→ **PROMPT**: Without including any pictures, copy every line below exactly.

→ **TASK DATA**:
::::::::::
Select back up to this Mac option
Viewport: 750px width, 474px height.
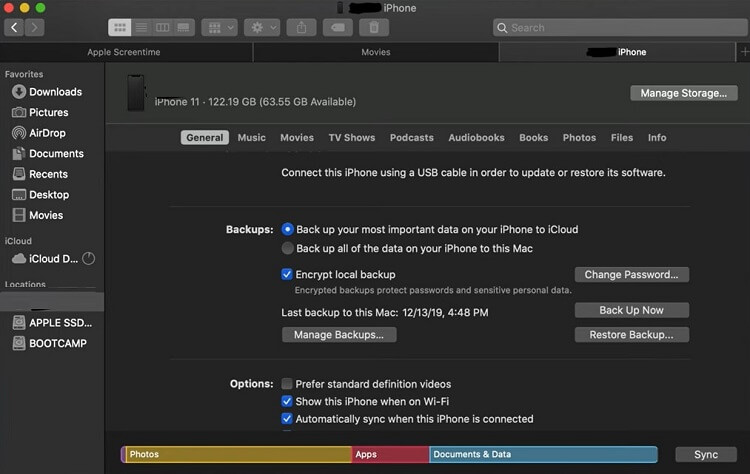point(288,248)
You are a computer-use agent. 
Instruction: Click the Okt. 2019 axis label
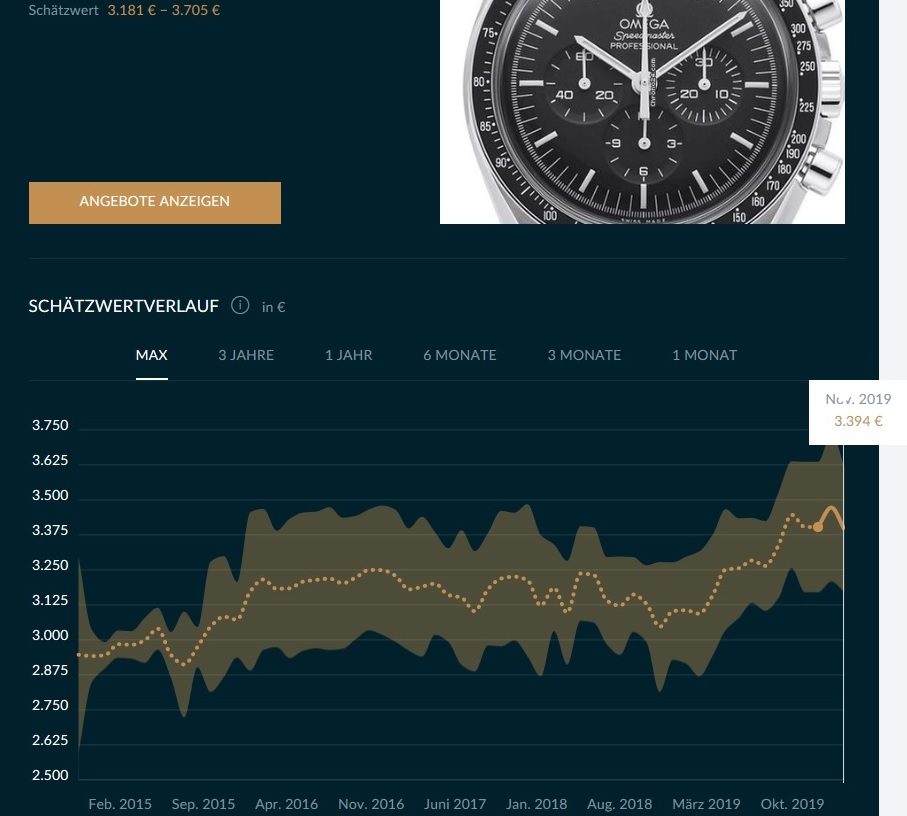793,804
::::::::::
→ **ANSWER**:
Select back up to this Mac option
Viewport: 750px width, 474px height.
point(288,248)
You are a computer-use agent. 
Instruction: Click the Okt. 2019 axis label
793,804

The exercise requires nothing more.